The different goal in this case might be to frame some research questions around Latham’s piece and/or your comments rather than engaging on his (unsubstantiated) terms…Joan Beckwith.
Thanks for your response. You made more sense to me than most writers on feminism, especially in your statement about the loss of companionate marriage and the way the ‘vanguard’ ditched ordinary women, abandoning them to becoming cheap labor.
Ordinary women now are forced to work AND do the majority of child care/domestic duties.
Your comment is directed to Glynne Sutcliffe, I gather, mcdonald. Hopefully she will return to the site and catch it. Thanks for joining the discussion…Joan Beckwith.
Well, how is it possible to respond to or refute Gish galloping? Seems like we need to do something to counter such nonsense.
Thanks for explaining what GG is about.
Good question, Karen James. Some suggestions have been made by George Baumann in another comment, and the journalists I’ve cited also draw on a range of ways of responding. I think just calling such tactics is a form of response, but more is certainly needed, given the importance to discussions of policy…Joan Beckwith.
Thank you for the email and your response, Joan. No, I didn’t get a notification. Yes, Gish Gallop is a good term, it’s polite too, unlike some near enough synonyms.
Thank you, Joan for Gish Gallop – a valuable addition to any vocabulary.
Latham has always been a loose cannon, and while obviously very ‘brainy’, he’s always given me the impression of an aggressive, unpleasant person out to shock.
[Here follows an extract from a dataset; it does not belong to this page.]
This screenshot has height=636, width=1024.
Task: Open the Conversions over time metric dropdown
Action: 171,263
Even his much-flouted domesticity and relationship with his children has a kind of scariness, not to mention creepiness to it.
Unfortunately Gish Galloping is huge in politics (as well as in social media), and has reached unprecedented heights with this government.
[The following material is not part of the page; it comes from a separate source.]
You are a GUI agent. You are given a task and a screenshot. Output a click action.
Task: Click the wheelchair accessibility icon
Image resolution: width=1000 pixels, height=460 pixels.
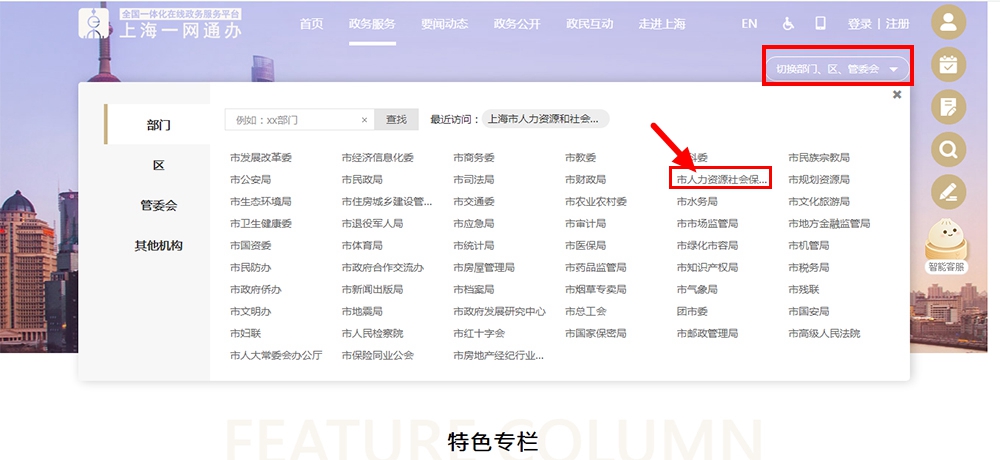(788, 23)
The thing that struck me in your above piece was not so much Latham’s tirade against ‘left feminists’, it’s what I would expect from him.
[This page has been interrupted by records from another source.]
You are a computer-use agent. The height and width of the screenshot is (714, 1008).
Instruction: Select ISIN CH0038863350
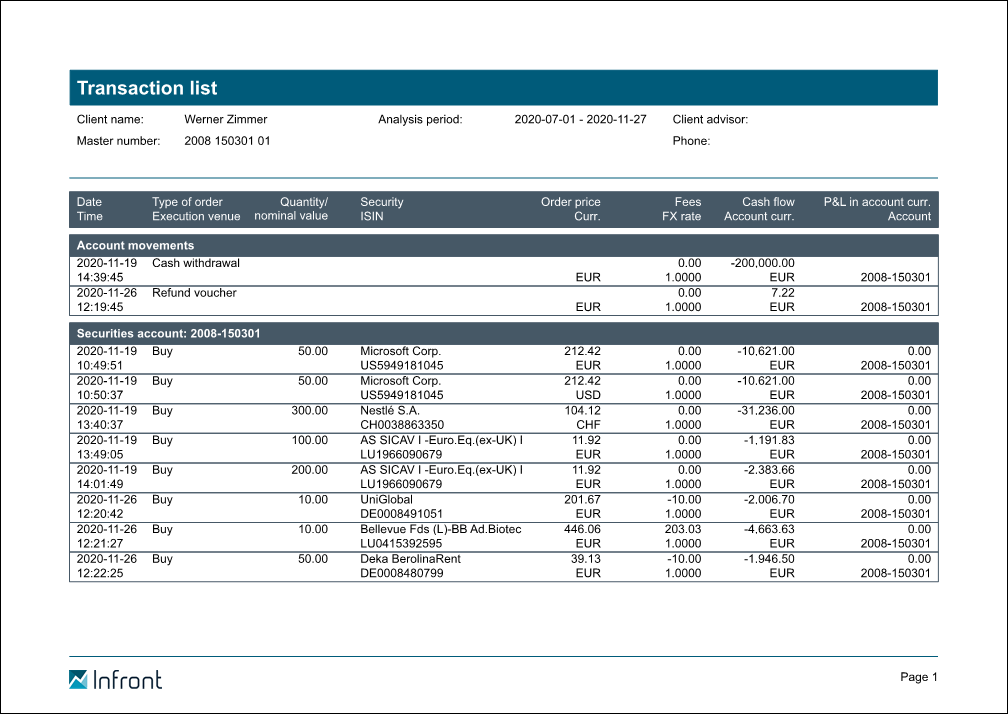401,424
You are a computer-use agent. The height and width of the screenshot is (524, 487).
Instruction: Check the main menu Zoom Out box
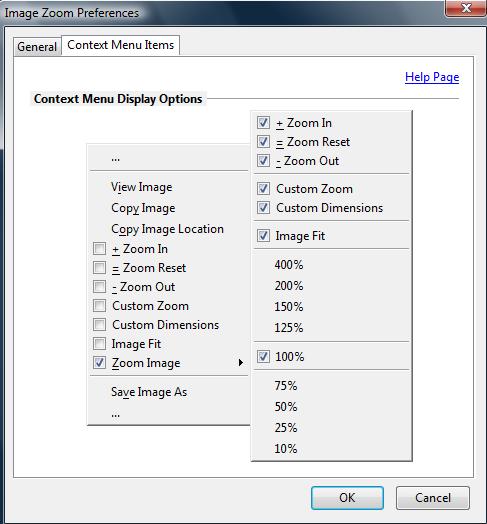tap(99, 287)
But I find it a bit sad that so far it seems that only women writers have criticised his Gishing so far. Where are the feminist men?
As you, and the first little cartoon point out, it is difficult and energy-consuming to argue with Gishers. You can easily play into their hands just by arguing your point conscientiously. Therefore, I feel that humour, Keatingesque sarcasm and the occasional one below the belt (playing the person) are all perfectly legitimate weapons.
Thanks for your comment about the Gish Gallop, George, and for showing the flag for male respondents to Latham’s tirade. There may have been articles by male journalists that I missed, but you are certainly right that women were on the front foot.
I also like your point about ways of responding to gallopers (with humour, for example). Some of the responses I’ve seen were pretty funny; the one by Amy Gray for example.
Just being able to name something as a Gish Gallop seems useful as well. The term itself almost has the effect (in my mind at least) of bringing the galloper down to size…Joan Beckwith.